One Piece: Pirate Warriors 2 Review‏

Do you know how popular the One Piece franchise is? I didn’t. Sure, I was aware of its existence, but as a 30 year old man (ok, I’m 31……you’ll find yourself lying one day too), I was blissfully unaware of just how massive it really is. The manga has been running in one form or another since 1997 and is said to have sold in excess of 260 million volumes as of 2010. God knows what the number is now. Either way, with a hugely successful manga followed by an equally successful anime, the only thing surprising was just how long it took for a videogame to show up.

In true Namco Bandai / Tecmo Koei fashion, the original One Piece: Pirate Warrior was fashioned into a rather limited Musou clone in the image of the hugely successful and seemingly critic proof, Dynasty Warrior series. It did try to add a little variety to proceeding with some basic platforming, some ill-advised quick time events and cinematic boss battles, but none of that really worked, leaving a Dynasty Warriors clone painfully short on the basic inclusions that tend to make them quite so popular in the first place. With a limited roster of characters and a host of mechanics that failed to add anything of value, it was, for lack of a better term, a bit pants.

Still, it flew off the shelves and a sequel showed up a year later. As for said sequel, well, how successful you perceive it to be will depend largely upon on how you approach it. As a Dynasty Warriors clone, the sequel is far more successful with three times as many characters, a totally new story and a host of additional quests and collectibles combining to create a Dynasty Warriors clone on par with the likes of Fist of the North Star and Gundam. However, by removing those few aspects of gameplay that made it even slightly unique rather than actively attempting to improve upon them, One Piece: Pirate Warriors 2 has essentially given up the ghost of being anything other than yet another button masher that gets by largely on its excessive, although admittedly impressive levels of fan service.

If you’re a fan of One Piece and that doesn’t bother you, well, in all honesty, you probably already have this sitting on your shelf. For everyone else, despite its many positives, like all Musou titles, One Piece: Pirate Warriors 2 should be approached with a degree of caution. The actual gameplay and framework is much more solid this time around with core combat improved, the addition of collectible coins making upgrading a more natural, engaging experience and the updated support mechanics and ‘Haki Mode’ offering up at least a degree of tactical diversity and a great way to get other characters involved in the battle.

These, along with a host of other minor improvements and an array of slashing cuts do make this a far superior game to its predecessor, but by playing it safe, has subsequently lost any chance of doing anything genuinely interesting with the fantastic source material. In fairness, special abilities do play up to the unique powers and skills of each character and, thanks to some nice visual touches, does capture at least some of the spirit that has made the anime/manga quite so popular, but with such limited scope for anything other than mindless repetitive brawling, there is little doubt that this solid sequel will still be seen by many as a missed opportunity.

I would love to say that co-op saves the day, but the online infrastructure is poor and will drop you in with random players on random levels.

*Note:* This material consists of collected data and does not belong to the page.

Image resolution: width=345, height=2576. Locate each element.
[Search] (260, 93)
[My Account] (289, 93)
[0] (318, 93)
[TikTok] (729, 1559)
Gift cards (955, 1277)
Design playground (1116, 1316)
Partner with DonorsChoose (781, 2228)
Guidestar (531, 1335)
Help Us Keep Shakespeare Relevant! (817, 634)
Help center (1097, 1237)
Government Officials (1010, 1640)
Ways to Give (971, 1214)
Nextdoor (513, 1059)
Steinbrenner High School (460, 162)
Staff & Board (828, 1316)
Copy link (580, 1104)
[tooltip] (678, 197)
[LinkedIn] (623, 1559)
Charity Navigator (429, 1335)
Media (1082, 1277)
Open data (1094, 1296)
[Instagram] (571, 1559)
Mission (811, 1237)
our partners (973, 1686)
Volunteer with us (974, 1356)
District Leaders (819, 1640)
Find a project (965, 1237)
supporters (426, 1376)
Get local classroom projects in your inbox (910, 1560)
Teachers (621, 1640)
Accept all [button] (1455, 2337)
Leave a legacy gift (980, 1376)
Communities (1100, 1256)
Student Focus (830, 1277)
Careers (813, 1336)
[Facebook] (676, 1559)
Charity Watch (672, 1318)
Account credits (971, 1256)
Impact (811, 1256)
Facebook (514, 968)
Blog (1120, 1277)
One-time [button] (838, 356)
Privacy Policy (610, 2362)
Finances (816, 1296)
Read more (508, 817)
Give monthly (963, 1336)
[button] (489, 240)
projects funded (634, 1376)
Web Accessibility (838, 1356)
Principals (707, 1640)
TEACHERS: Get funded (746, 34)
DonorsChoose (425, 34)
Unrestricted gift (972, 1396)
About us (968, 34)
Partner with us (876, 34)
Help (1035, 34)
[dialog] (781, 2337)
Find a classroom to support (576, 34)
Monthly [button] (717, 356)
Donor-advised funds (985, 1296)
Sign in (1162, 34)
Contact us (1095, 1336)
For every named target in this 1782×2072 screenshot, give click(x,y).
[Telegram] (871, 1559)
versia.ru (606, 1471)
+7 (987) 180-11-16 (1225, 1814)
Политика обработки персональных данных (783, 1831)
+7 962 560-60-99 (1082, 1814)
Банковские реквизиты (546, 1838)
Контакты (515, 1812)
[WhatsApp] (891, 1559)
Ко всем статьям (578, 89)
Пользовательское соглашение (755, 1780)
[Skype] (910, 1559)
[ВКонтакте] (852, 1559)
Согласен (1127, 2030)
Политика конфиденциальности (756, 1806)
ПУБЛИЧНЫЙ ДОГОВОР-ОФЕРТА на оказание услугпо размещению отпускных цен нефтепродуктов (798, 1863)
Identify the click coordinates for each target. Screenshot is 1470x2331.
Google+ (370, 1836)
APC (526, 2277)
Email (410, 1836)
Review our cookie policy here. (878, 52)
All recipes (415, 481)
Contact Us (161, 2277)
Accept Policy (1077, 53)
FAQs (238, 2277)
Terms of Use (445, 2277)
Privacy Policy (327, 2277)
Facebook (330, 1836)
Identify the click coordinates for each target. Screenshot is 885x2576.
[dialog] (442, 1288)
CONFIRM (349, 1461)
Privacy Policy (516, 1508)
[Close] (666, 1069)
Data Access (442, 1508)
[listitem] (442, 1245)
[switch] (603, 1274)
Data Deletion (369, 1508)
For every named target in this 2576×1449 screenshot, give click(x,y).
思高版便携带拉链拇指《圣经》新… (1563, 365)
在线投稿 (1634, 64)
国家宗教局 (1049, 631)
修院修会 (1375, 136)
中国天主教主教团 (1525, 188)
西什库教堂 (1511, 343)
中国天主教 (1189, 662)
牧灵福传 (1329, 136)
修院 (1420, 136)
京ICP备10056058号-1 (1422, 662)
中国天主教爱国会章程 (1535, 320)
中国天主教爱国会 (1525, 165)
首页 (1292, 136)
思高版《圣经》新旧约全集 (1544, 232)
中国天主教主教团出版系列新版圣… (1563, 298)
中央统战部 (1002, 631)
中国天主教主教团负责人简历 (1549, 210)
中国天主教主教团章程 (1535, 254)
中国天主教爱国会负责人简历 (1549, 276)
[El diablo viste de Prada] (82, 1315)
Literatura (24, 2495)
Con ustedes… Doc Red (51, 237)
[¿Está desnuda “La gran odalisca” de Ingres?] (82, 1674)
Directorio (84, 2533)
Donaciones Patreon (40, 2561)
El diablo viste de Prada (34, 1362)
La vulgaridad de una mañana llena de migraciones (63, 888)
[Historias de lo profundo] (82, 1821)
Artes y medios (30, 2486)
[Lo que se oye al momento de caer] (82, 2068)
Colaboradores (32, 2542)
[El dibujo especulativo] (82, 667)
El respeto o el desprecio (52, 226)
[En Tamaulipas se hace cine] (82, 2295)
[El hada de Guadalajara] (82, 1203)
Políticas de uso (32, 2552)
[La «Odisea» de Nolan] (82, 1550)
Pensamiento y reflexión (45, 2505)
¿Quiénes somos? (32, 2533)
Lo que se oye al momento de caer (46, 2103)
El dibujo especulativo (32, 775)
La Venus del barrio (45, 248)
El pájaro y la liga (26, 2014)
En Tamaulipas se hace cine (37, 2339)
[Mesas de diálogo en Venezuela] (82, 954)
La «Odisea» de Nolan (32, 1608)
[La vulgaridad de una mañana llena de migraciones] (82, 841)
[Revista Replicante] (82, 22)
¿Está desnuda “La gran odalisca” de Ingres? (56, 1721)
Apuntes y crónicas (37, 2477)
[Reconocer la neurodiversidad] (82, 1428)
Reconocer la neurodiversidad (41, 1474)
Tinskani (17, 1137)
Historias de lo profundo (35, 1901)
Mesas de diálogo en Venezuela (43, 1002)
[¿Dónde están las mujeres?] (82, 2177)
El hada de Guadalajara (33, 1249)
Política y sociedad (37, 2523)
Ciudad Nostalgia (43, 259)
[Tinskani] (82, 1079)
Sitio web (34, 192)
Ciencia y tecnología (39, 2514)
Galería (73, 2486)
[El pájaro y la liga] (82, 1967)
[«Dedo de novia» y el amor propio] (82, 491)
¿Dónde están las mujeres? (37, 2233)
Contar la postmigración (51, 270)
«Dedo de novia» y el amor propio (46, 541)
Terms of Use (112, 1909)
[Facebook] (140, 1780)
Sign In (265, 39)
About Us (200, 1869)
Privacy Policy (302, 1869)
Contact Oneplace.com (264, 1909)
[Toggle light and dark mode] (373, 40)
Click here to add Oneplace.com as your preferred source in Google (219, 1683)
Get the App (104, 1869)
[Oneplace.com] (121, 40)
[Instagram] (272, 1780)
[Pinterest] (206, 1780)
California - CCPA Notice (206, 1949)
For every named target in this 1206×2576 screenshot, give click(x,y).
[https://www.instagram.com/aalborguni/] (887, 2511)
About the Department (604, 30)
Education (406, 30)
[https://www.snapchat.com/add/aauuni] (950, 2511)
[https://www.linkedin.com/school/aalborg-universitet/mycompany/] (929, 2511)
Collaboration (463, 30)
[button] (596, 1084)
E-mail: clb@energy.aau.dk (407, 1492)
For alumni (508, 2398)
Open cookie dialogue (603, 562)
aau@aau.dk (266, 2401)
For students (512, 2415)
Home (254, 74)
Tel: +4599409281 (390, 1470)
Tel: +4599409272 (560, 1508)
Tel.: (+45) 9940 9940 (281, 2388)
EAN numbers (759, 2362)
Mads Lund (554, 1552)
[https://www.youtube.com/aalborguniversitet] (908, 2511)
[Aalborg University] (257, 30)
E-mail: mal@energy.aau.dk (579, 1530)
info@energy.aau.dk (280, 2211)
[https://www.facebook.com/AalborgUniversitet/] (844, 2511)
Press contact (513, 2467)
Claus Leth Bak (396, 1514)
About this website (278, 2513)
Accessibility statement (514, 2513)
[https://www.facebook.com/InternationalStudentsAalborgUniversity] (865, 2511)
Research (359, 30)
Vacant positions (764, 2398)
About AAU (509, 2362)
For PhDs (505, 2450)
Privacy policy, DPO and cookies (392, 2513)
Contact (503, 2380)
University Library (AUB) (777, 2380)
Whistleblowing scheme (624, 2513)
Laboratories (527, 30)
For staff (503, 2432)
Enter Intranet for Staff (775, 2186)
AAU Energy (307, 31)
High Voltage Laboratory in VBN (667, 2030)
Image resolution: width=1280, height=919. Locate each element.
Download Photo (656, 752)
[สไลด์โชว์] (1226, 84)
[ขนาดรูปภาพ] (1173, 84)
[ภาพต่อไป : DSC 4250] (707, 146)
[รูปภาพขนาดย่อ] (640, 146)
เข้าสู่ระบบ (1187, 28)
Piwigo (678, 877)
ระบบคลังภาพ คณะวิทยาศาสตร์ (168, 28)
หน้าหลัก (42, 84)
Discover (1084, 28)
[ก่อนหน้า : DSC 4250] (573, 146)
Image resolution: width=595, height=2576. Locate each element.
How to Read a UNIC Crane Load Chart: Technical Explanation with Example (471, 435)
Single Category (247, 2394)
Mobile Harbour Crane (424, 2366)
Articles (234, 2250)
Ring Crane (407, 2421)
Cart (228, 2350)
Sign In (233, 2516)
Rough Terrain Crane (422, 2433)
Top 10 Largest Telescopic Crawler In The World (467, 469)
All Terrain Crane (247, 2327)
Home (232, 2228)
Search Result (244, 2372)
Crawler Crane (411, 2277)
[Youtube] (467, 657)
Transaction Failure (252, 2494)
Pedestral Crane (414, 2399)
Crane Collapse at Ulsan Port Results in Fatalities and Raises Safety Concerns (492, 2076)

It works, but it all feels a tad archaic by today’s standards. Local co-op on the other hand, while an improvement and theoretically the best way to experience the game, is naturally dependent upon a split-screen mode that simply doesn’t work for games of this ilk. I’m not blaming the developers – the simple fact is that these Musou titles don’t look good and are no fun to play when in split-screen mode.

As always, a game in the Musou mould will split opinion. Unlike the first game, this is a very solid take on the genre with far superior fan service, a vast array of playable characters and an all new story mode that will surely go down well with fans of the series. Saying that, while One Piece: Pirate Warriors 2 now represents another very solid entry into the Musou genre, that does not necessarily make it a worthwhile experience. What is here works, but that doesn’t deter from the fact that it is repetitive, unambitious, artistically bland (outside of the characters) and, well, just a little boring. The thing is, as always, some will absolutely love this game, but be warned, One Piece fan or not, One Piece: Pirate Warriors 2 is now, for better and for worse, Musou to the core.